BOP and Elsa cover my position on this just about perfectly. People can and will joke about everything, if their circumstances lead to it, and if the person who is making humor out of darkness is actually funny. Making humor out of pain is like wearing a medal- if you haven't earned it, people will think you're an asshole. And you ARE an asshole.
Also, what ufez said- some humor is only appropriate in very specific settings, and nowhere else. People who are going through an awful experience together have license to make jokes that would never be right anywhere else. This is how humans survive. But once you're out of that setting, you have to know when to stop, and when the humor is gone.
Ooh, serazin also states my view succinctly. However, I do have caveat, a comedy club. If comedy is the point for being there, then you have to give the comedians license to go anywhere. If it blows up in their face (iow, not funny to start), that's their problem.
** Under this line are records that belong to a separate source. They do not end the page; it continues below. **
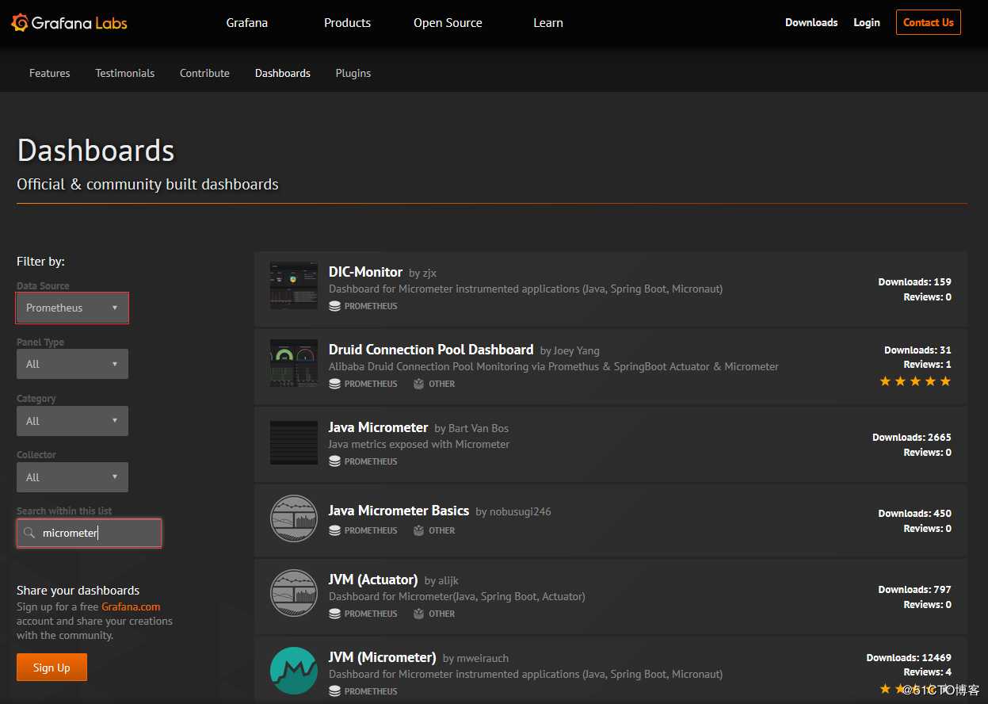
Task: Click the Grafana Labs logo icon
Action: tap(20, 22)
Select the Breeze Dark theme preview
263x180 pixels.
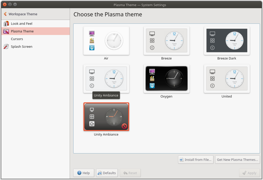pos(227,40)
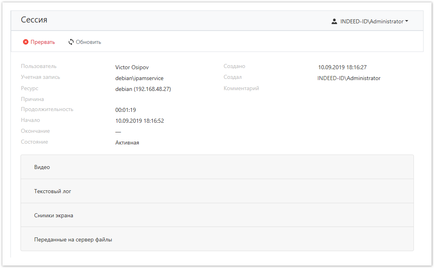Click the account debian\ipamservice value
Screen dimensions: 434x268
click(x=139, y=78)
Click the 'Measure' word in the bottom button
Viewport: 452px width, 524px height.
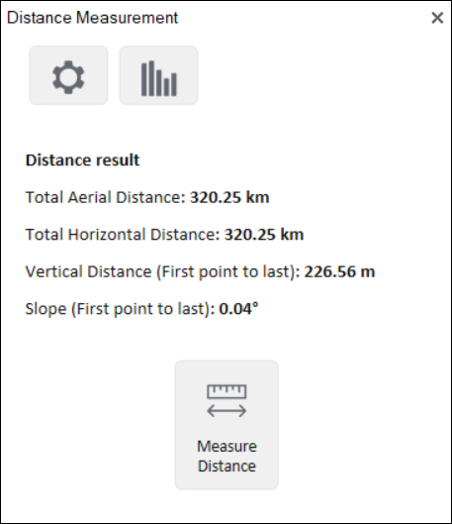click(x=226, y=447)
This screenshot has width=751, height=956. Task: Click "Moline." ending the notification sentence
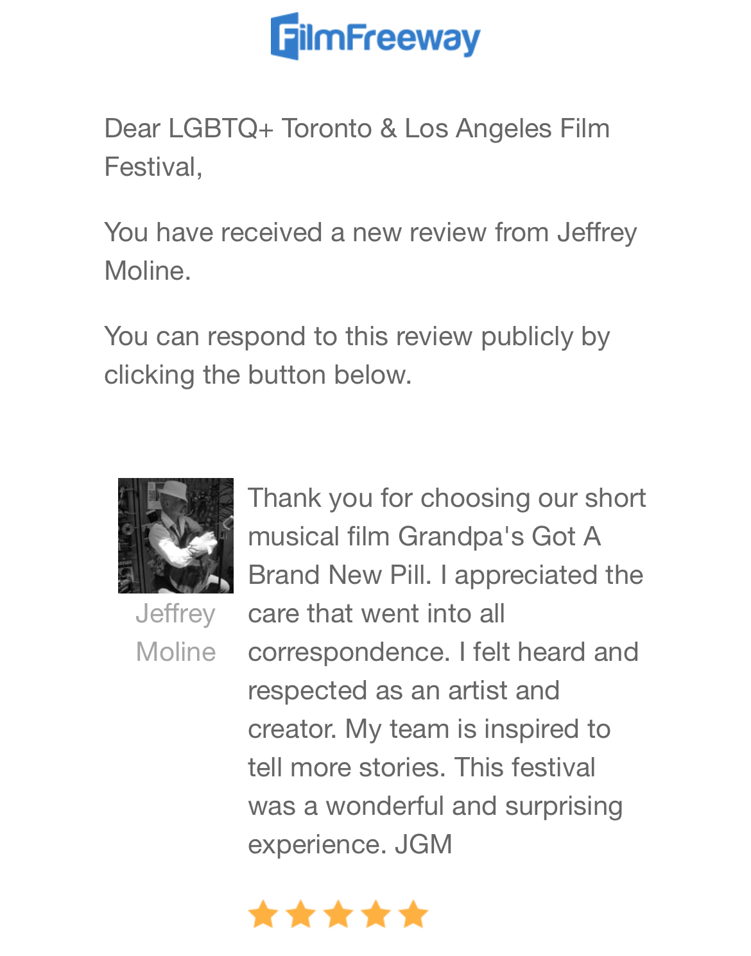click(148, 271)
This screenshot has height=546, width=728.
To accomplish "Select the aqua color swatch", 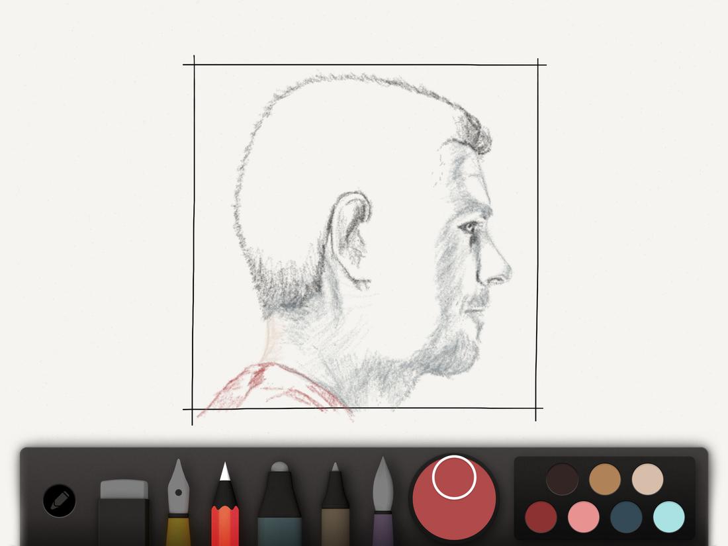I will click(x=668, y=515).
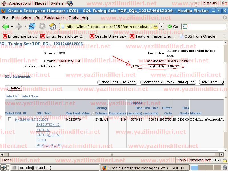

Oh certainly when it's your own thing that's different. Above people mentioned abortion for example. I'll joke about that, having had one that was not a big deal at all. However, plenty of people don't wanna hear about that, for whatever reason, so I'm not inclined to do so around ppl whose reactions I am not sure of.
In private, nothing is off-limits. My autistic step-sister and her autistic boyfriend who eats all the cream cheese in the house, my psychological problems, my grandmother's escape from the holocaust, etc.
In public, I don't like jokes that deprecate women or particular races, abilities etc. It sucks to misjudge a crowd and offend someone and it sucks to be offended.
ps- YOU can't joke about any of my family's crap. That is just for us.
My brother made some morbid jokes at his wife's funeral. Under his breath, to me, not to everybody. They were funny.
I couldn't come up with anything irreverent, morbidly funny, or remotely entertaining about my SIL's miscarriage. Didn't even want to. It was a strange and miserable experience all around.
I think the way BP has summed it up is about right for me. Humour is situational - who, what, when and where makes a difference on what is or isn't acceptable.
I'm torn between a variation on BOP's wisdom ("There is at least one good joke about every possible sensitive topic... but YOU probably don't know it.") and the rule of thumb "If Jay Leno, Howard Stern, Joan Rivers or Dane Cook think it's funny, it's inappropriate." (Your Choice of Inappropriate Comics May Vary)
Nothing is sacred, given the right environment. Picking when to tell jokes and when not to, though, can be a more difficult skill to master than telling jokes well in the first place.